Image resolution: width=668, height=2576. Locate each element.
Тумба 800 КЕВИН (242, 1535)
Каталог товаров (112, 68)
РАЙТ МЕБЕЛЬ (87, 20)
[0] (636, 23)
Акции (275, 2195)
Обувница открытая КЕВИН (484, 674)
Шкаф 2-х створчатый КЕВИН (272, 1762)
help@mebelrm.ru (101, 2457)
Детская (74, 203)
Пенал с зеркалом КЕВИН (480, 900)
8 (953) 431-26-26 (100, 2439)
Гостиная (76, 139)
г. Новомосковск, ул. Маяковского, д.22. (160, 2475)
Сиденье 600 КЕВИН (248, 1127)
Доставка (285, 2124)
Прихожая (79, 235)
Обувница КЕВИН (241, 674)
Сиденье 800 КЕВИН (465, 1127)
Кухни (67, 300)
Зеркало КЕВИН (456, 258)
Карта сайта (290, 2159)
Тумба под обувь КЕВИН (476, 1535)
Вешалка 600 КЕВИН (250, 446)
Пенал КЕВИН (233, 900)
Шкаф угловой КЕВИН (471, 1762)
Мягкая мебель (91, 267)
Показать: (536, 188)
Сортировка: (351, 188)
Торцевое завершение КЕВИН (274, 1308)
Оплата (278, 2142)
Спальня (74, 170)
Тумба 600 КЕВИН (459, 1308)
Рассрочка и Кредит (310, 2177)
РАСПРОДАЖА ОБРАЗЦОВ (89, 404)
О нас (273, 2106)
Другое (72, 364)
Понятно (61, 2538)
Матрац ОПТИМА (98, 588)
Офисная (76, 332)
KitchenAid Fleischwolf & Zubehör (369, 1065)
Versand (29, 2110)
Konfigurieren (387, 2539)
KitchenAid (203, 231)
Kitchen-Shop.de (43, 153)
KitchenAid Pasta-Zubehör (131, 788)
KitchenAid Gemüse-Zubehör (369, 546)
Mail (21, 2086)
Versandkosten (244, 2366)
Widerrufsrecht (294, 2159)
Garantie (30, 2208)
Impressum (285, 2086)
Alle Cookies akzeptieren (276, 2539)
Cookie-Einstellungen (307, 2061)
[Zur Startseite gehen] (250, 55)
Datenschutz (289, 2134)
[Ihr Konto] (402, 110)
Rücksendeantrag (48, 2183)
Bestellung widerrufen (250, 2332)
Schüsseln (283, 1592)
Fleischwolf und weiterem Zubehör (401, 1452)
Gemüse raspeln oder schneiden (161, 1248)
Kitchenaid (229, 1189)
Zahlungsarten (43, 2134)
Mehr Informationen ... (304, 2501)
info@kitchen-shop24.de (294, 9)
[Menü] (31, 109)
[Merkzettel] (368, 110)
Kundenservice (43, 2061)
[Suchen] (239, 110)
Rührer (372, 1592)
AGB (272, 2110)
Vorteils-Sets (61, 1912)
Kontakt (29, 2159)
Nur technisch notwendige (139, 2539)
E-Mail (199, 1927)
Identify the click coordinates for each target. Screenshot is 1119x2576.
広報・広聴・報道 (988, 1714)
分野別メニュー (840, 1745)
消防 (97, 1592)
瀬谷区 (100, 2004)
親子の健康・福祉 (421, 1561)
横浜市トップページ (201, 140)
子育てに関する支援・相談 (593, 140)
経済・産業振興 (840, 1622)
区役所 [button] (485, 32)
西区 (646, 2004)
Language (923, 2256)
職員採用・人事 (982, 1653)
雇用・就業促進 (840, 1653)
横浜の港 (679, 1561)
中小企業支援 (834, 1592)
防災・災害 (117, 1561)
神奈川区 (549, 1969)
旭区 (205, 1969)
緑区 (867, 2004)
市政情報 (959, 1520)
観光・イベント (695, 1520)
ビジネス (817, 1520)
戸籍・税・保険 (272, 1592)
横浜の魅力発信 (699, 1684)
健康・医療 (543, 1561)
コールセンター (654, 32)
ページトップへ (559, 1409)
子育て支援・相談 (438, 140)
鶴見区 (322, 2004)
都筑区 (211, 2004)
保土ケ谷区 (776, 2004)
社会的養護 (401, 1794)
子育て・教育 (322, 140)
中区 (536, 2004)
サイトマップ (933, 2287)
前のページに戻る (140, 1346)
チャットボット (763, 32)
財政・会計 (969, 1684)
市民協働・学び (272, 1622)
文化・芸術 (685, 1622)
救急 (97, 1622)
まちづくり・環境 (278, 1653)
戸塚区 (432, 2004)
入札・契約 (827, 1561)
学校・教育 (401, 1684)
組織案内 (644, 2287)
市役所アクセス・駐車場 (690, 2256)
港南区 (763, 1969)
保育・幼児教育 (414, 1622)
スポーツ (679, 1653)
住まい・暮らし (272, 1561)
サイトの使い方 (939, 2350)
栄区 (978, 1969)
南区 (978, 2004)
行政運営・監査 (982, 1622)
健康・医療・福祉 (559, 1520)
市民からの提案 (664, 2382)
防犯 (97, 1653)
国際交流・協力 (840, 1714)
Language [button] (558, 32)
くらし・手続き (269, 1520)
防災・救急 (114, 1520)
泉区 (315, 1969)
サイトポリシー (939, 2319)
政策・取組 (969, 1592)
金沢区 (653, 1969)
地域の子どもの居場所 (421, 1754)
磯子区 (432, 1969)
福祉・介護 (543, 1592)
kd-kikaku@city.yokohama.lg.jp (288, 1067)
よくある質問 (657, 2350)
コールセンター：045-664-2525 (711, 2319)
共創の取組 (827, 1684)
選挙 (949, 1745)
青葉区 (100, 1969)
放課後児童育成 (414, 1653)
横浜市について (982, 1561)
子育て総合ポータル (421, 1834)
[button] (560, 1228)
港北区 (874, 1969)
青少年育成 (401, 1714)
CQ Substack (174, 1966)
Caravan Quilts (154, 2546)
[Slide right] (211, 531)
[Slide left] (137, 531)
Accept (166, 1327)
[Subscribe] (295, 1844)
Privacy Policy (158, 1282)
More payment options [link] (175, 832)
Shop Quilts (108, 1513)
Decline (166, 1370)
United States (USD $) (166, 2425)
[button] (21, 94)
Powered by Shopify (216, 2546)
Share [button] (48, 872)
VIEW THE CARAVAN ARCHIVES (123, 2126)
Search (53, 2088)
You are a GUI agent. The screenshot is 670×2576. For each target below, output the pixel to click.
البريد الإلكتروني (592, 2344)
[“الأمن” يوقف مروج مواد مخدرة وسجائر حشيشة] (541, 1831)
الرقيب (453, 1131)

________

Your goal: From the data above, copy every line where "Шкаф" appears.

Response for this exercise:
Шкаф 2-х створчатый КЕВИН (272, 1762)
Шкаф угловой КЕВИН (471, 1762)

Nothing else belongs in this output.